WORK TO COMPLETE
Across all the records, filter for lines with the word "agent" and copy them.

Records drawn from a dataset
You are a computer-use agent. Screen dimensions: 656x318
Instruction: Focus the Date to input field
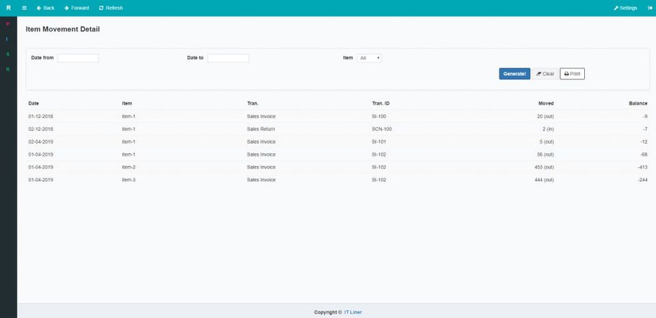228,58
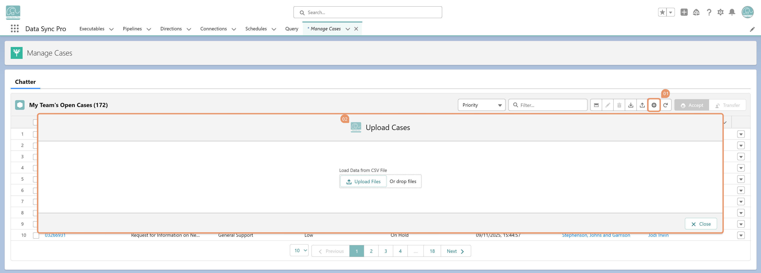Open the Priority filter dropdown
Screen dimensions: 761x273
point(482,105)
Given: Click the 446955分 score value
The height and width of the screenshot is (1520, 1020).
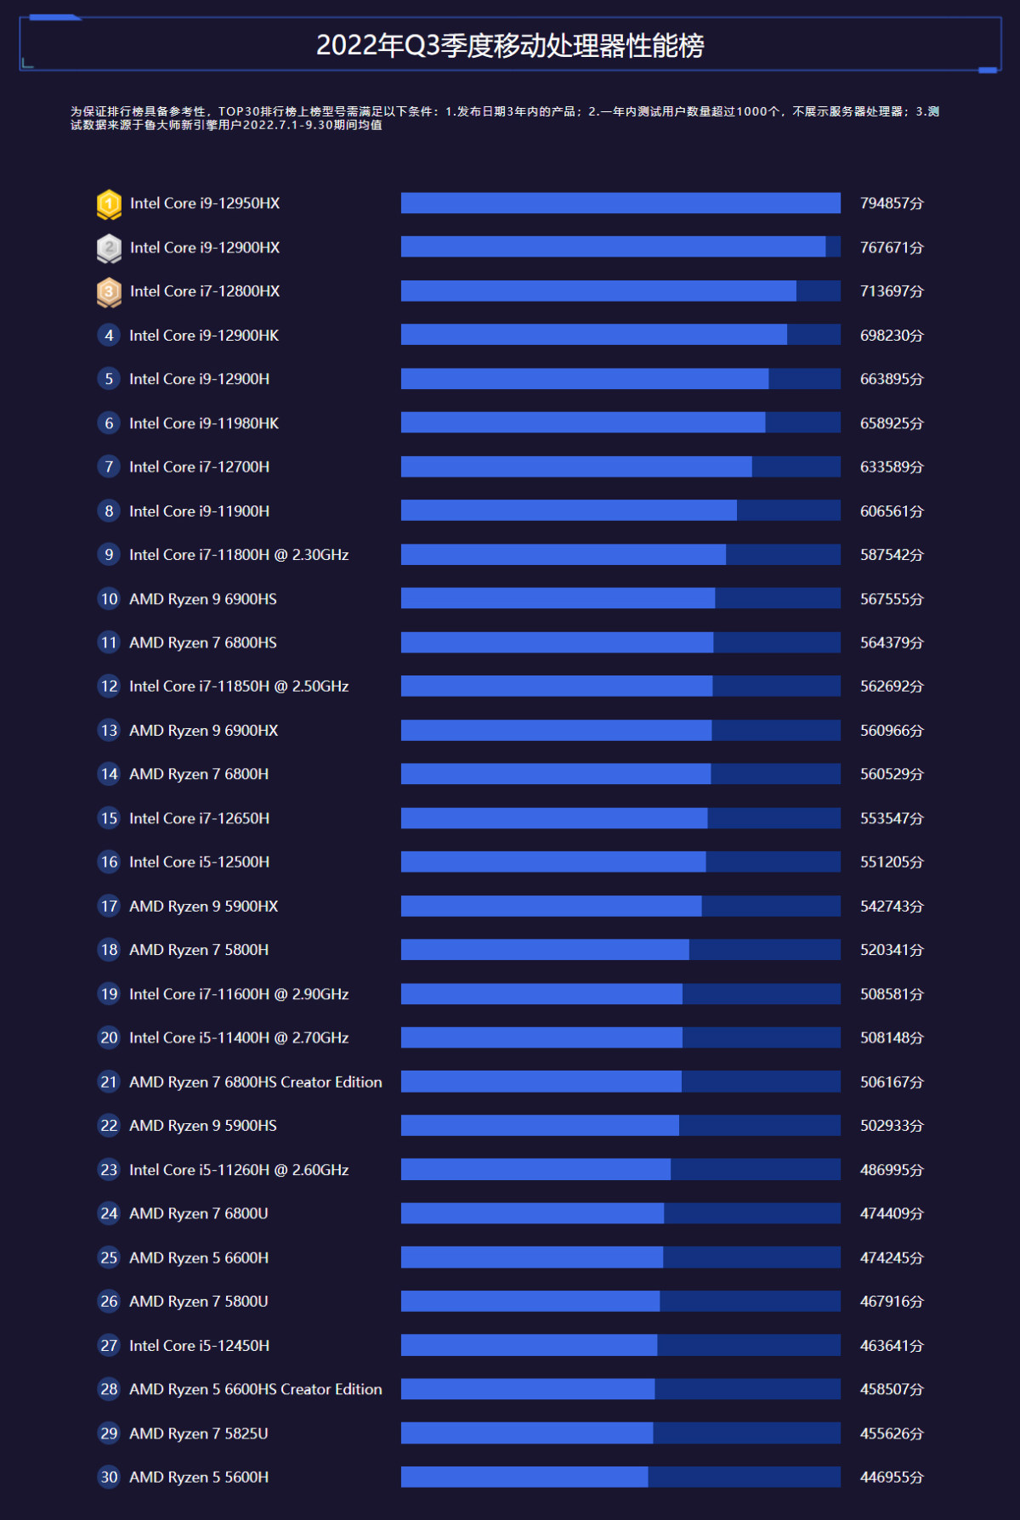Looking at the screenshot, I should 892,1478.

--

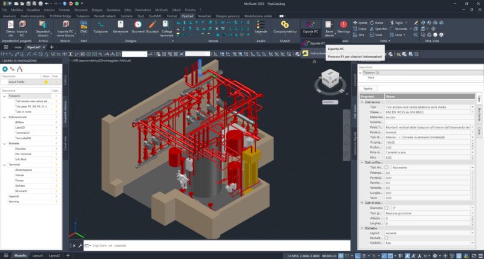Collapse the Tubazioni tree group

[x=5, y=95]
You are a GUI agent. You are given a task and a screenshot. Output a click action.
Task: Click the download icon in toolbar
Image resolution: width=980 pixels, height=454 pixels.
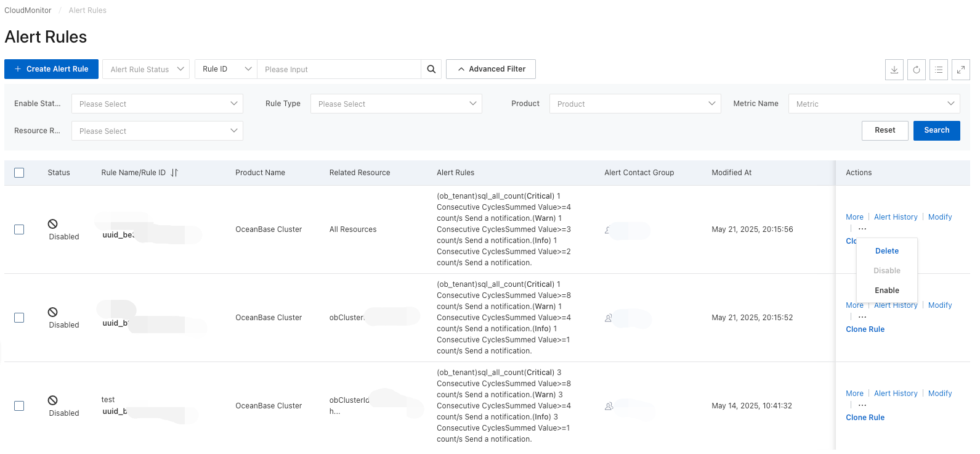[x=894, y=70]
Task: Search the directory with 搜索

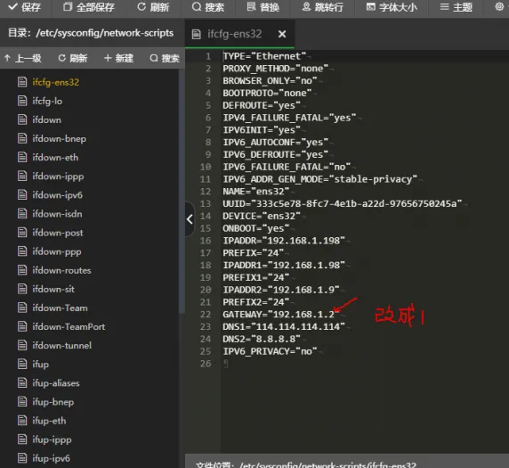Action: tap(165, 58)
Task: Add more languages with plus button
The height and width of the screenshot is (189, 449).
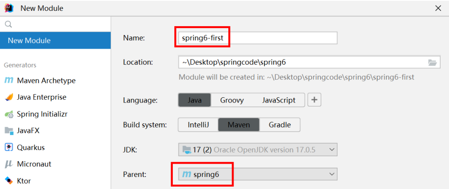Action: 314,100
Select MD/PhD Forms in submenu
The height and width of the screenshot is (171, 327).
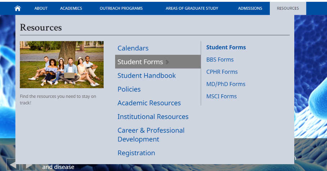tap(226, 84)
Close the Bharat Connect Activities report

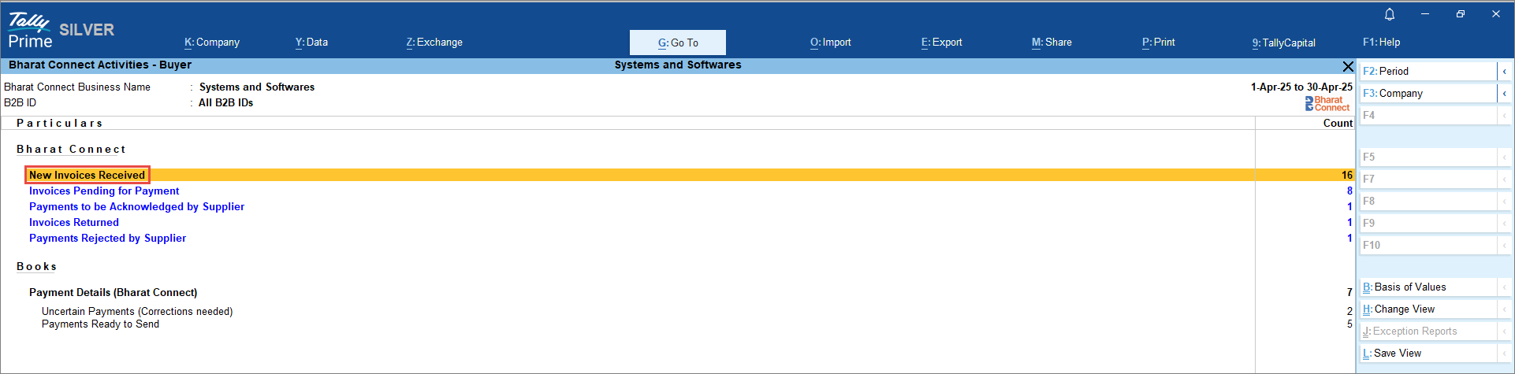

ANSWER TO THIS TASK
You are a computer-use agent. Screen dimensions: 656x318
You are a GUI agent. You are given a task and a screenshot. Output a click action.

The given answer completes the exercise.